Don't be distracted by intrusiveness, however bad and block-worthy. Tracking required by ads whether intrusive or not is the higher priority. It enriches a few and loots user data, if not exposing them to malware then abusing them with retargeting, online to offline breaches, and the like. Third party ads and tracking form a system that is stiffing publishers year over year, leading to eventual ruin.
Brave is 3-6x faster than Chrome on Android and not just by blocking ads: blocking trackers is required and those scripts and the "programmatic waterfall" or "header bidder wrappers" or other such junk are to blame.
I believe ad networks (that rely on third-party scripts and cookies) days are numbered thanks to adblocking. The only ads I see surviving long term are affiliate links, sponcered content and static native ads.
The problems with ad networks are too big to go on for very long. Poor user experience, Ad fraud, malware, the indiscriminate gathering and selling of user information. It's just a matter of time 'till everyone has a adblocker.
Programmatic ads (i.e. Real-time auctions) aren't going anywhere. The old method of phone calls and handshakes to fill adspace is just so inefficient.
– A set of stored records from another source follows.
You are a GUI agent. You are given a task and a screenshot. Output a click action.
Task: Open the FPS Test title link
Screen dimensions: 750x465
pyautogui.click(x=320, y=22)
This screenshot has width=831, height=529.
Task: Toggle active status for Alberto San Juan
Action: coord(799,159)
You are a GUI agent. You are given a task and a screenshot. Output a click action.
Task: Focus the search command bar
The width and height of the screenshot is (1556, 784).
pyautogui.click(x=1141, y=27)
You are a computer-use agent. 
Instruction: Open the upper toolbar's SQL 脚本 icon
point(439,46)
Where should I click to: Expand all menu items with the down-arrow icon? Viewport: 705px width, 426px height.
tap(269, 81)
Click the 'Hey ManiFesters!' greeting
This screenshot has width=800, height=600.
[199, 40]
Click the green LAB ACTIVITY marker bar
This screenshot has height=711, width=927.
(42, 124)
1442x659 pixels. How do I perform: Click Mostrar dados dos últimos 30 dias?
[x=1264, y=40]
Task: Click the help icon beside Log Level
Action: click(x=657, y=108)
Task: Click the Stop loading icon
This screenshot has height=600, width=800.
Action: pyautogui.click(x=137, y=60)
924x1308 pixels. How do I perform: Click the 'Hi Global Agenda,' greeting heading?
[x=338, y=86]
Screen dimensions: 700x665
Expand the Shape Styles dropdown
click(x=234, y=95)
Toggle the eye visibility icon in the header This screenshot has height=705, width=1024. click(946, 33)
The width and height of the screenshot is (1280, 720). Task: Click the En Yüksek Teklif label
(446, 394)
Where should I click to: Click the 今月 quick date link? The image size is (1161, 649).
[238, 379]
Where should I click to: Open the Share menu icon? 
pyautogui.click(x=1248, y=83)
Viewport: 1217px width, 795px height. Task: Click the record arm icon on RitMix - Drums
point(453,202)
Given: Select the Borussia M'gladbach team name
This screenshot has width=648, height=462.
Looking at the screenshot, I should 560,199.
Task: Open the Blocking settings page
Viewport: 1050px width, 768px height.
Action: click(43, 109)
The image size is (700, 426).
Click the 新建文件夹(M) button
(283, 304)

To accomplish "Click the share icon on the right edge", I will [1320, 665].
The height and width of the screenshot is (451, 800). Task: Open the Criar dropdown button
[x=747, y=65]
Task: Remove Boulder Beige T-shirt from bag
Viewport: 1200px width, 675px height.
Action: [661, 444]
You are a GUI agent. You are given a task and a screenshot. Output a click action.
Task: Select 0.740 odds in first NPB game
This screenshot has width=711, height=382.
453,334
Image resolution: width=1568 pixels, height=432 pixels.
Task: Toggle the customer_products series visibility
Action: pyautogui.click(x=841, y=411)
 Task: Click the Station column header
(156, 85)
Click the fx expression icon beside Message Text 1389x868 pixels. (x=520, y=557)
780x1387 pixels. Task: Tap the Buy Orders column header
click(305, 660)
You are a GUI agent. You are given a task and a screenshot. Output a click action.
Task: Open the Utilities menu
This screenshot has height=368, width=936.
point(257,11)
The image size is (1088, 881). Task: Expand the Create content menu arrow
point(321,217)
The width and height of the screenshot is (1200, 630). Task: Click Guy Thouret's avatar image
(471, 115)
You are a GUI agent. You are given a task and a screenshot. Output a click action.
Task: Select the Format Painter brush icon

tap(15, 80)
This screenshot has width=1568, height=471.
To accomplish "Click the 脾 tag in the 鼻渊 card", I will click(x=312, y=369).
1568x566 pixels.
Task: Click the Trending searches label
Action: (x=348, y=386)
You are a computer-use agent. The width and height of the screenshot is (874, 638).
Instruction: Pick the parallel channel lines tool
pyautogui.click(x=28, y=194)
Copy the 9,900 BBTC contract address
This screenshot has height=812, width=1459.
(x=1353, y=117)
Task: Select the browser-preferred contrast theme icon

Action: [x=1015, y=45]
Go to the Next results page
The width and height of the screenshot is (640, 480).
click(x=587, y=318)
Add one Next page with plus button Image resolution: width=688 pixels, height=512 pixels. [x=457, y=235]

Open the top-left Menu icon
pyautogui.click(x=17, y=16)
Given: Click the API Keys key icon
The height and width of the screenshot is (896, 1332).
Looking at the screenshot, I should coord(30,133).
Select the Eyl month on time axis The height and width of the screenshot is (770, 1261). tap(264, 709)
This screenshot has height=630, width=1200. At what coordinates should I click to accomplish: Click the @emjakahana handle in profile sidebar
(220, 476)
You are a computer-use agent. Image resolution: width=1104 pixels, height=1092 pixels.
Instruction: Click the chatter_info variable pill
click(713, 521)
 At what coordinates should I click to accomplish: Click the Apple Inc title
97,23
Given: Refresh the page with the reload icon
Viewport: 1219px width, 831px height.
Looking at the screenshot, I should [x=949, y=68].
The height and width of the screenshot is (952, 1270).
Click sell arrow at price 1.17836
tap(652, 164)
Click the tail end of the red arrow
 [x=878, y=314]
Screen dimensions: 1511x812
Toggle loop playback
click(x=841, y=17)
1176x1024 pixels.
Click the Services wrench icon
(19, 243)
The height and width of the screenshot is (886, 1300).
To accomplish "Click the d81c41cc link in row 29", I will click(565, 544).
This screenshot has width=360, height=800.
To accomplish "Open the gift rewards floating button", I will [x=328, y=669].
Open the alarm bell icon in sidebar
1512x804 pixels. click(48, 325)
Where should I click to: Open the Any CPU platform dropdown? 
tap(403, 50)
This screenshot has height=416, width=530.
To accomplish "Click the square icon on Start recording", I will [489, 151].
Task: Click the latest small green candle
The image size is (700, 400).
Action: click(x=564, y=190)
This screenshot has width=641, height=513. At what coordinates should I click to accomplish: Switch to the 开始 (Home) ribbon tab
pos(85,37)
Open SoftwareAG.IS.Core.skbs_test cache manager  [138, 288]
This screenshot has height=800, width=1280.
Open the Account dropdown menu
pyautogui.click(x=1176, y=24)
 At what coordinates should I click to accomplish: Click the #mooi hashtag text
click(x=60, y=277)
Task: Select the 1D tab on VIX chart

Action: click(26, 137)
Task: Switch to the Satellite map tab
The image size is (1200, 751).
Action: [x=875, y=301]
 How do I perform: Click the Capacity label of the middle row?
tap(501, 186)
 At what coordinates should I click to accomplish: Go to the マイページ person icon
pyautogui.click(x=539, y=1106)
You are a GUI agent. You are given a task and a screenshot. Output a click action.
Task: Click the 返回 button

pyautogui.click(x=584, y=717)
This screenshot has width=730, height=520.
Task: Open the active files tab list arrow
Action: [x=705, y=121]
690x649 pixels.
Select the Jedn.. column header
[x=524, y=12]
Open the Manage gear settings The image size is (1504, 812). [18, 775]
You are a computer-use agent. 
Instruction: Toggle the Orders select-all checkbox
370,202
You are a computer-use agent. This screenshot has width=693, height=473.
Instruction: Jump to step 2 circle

The ad networks are just waiting for premium content (eg ESPN) to go programmatic. The cable networks who own that content are slowly wearing down. Once those floodgates open there will be a whole new arms race.
Most people do pay dumb amounts of money for content. They pay their carrier for the bandwidth to download the ads. That's in the ballpark of a nickel per page [0].
You can't say that micropayments doesn't work when ads ARE micropayments. They're just micropayments with a particular set of properties.
The only question remaining is which of those properties are necessary. Is it actually necessary that your nickel causes an ad to be displayed, or is it just easier and the way we've organized things so far?
And yet, when I turn on ad-block for a month, my cable internet bill does not go down.
So, no, it is by no means a micropayment. And even if I were charged for overage, and I were over my monthly limit, I wouldn't be charged at a rate of $1 for 20 MB.
I think there is some tremendous gap between what a site believes it's value to be and the value to the person behind the keyboard. My opinion is the reverse of yours. Internet users aren't necessarily cheap, the sites overvalue the content they provide. Just because someone provides content doesn't mean it's good enough to make a living. If people leave site A because they charge for site B that's free but of less value, it may mean that site A doesn't provide enough value for the price they want to charge.Personally, I don't care how intrusive you think they are, I'm not going to view them. Why would you want me to, I'm not going to click anyway. I do pay for several sites via subscription (FT, WSJ, NYT, and others) and I pay for my email service(s) and I pay for Amazon and Netflix and Mubi and Hulu. Oh, I also pay for my broadband connection. If you think that anyone who puts content online should be compensated by default, that's the weirdest contention I've ever heard.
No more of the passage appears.